Relying on the Begier definition, the court in Perry found that a debtor’s use of a credit card does not constitute a transfer of an interest of the debtor in property. 343 B.R. at 688. The court reasoned, "[a]t most, a debtor’s credit constitutes merely potential wealth. Creditors of an estate cannot force a debtor to use credit to create liquidity available for distribution." Id.

The Court declined to follow the Perry decision-

The Trustee has cited two preference cases in which the debtors initiated balance transfers from one credit card to another. Reisz v. Napus Fed. Credit Union (In re Anderson), 275 B.R. 264 (Bankr. W.D. Ky. 2002); Growe v. AT&T Univ. Card Servs. (In re Adams), 240 B.R. 807 (Bankr. D. Maine 1999). In Anderson, the balance transfer was made directly from one credit card issuer to the other. 275 B.R. at 265. The defendant argued the transfer was not a preference because it did  not diminish the estate. The court analyzed the argument as an earmarking defense (in which funds from one creditor are designated to pay another creditor). Id. at 265-66. The court rejected that argument and noted that the key fact was the debtor’s control over the money. Id. at 266. "[I]f the debtor decides which creditor is paid, the proceeds were not ‘earmarked’ by the new lender for repayment of the existing loan, and thus, the proceeds still constitute ‘an interest of the debtor in property’ avoidable under § 547(b)." Id. (citing In re Spitler, 213 B.R. 995, 998 (Bankr. N.D. Ohio 1997)).

In Adams, the debtor used convenience checks from one credit card issuer to pay the balance due on a different credit card, and the defendant also raised the earmarking doctrine. 240 B.R. at 808. Rather than focusing on whether the debtor had dominion and control over the funds transferred, the court in Adams set forth a three-part test for earmarking: first, the new lender and the debtor must expressly agree the funds loaned will be used to pay a specific debt to a different creditor; second, the agreement must be  performed according to its terms; and third, the transaction must not diminish the bankruptcy estate. Id. at 810. The court quickly dispensed with the first two elements, noting there was no agreement between the debtor and the new credit card company that the convenience checks would be used to pay a specific debt. Without an agreement, the second element, performance, is impossible. Id. at 811.

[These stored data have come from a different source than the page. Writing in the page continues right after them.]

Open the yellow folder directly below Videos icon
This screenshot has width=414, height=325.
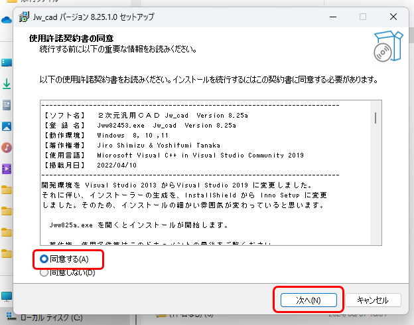click(x=7, y=190)
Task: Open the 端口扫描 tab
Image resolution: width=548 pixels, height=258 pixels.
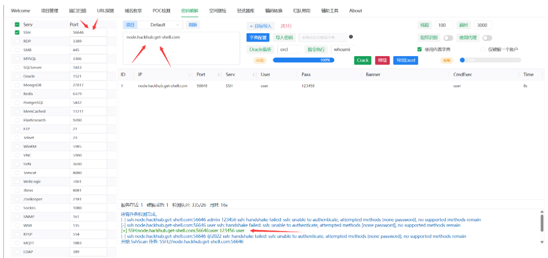Action: 77,10
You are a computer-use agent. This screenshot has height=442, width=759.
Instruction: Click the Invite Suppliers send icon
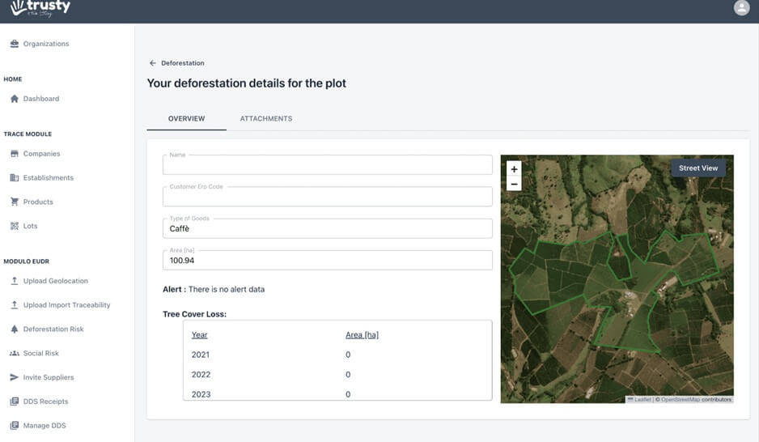[15, 377]
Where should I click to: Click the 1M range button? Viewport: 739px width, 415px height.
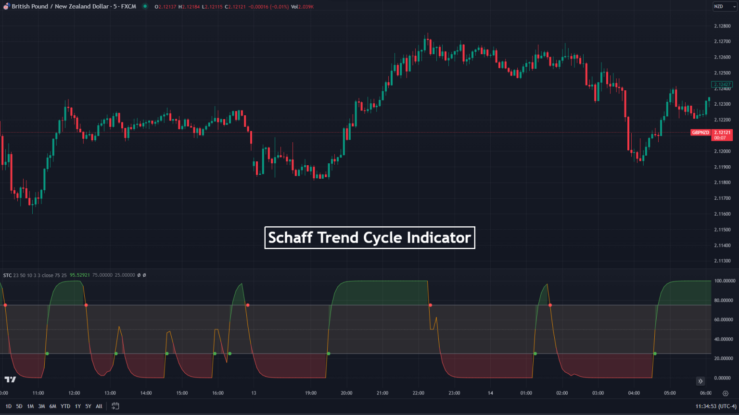(30, 406)
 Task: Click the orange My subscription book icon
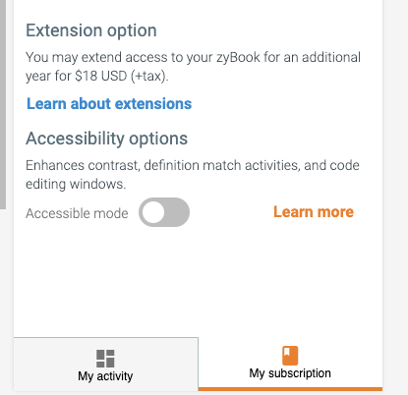tap(290, 356)
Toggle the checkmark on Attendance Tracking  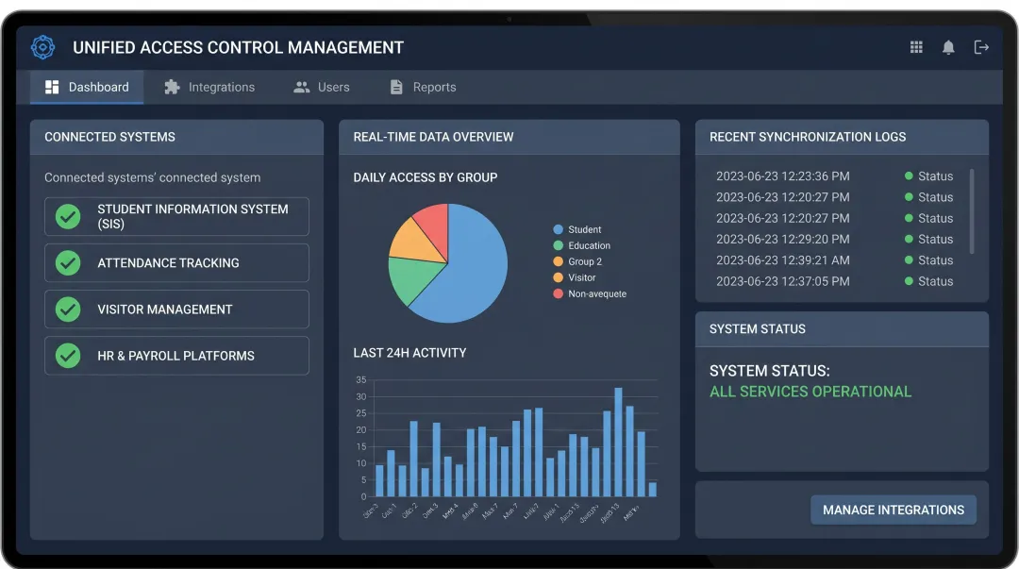tap(66, 262)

However, the court concluded that the transfer did diminish the estate, not by increasing the debtor’s liabilities, but "negatively impact[ng] equal distribution of assets among [the debtor’s] creditors." Id. at 812. The debtor accessed funds available to her. Although she could have distributed the funds among all her creditors, she transferred them to one select creditor. Id. Consequently, the court concluded, the transfer was of an interest of the debtor in property. Id.

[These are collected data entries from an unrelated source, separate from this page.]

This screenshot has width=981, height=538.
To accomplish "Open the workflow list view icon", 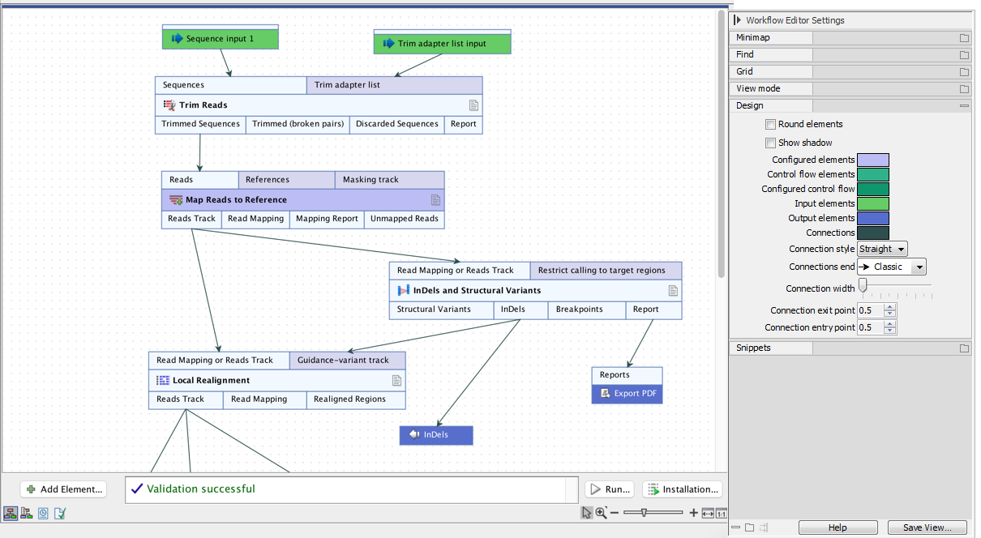I will (x=25, y=513).
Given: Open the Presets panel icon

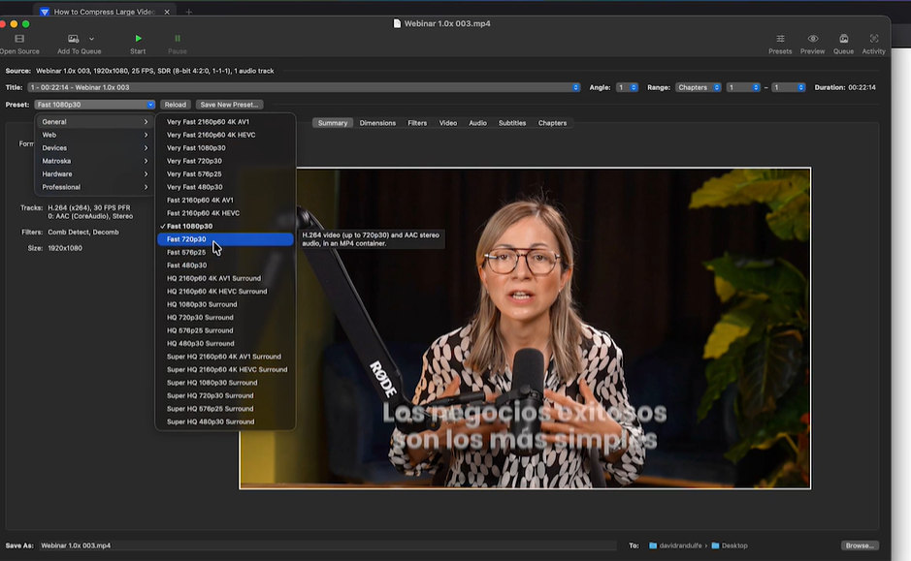Looking at the screenshot, I should 780,39.
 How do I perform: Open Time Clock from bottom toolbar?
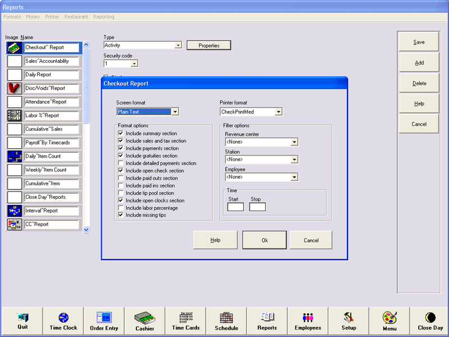pos(63,321)
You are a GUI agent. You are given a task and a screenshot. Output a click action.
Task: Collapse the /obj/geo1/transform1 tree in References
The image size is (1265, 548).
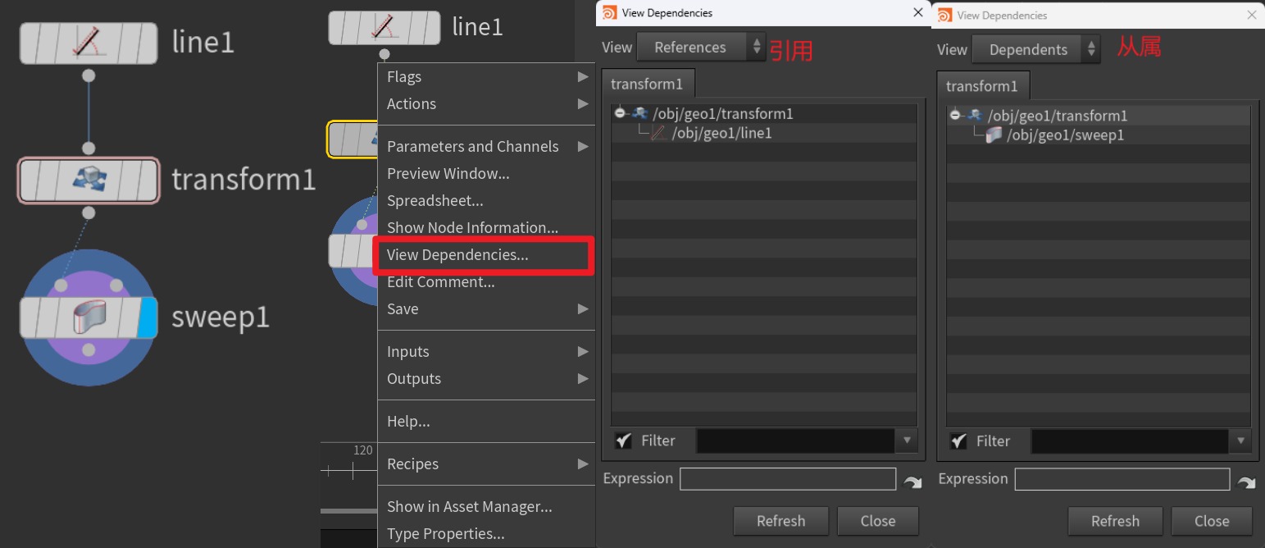pyautogui.click(x=620, y=114)
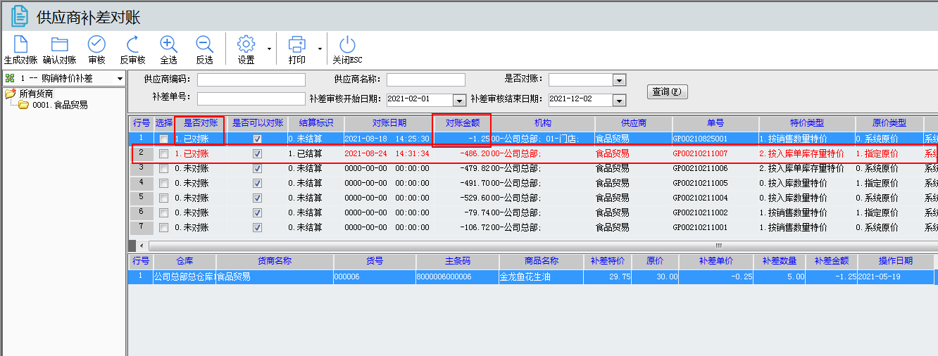
Task: Open the 设置 gear settings
Action: tap(246, 44)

The Court finds the reasoning in Anderson and Adams more persuasive than the reasoning in Perry. Walman Optical is essentially advancing a tracing argument: because the source of the funds in this case can be traced to a party other than Debtor,  the funds cannot be said to be an interest of Debtor in property. However, tracing is irrelevant to a preference claim. Allowing it in this case because the trace is an easy one would only open the door to endless possibilities in more difficult cases. The fact is Walman Optical benefitted by receipt of a payment during the preference period on an obligation owed by Debtor. Debtor initiated and directed the transfer of funds from his credit card account to Walman Optical. He could not have done so if he had no interest in the funds. There is no reason to distinguish this scenario from one in which a debtor obtains a cash advance and uses the advance to pay one of many creditors.

As the otther elements of §547(b) were also established, the court granted summary judgment in favor of the Trustee.  This is an interesting interpretation of the term "interest" in the funds.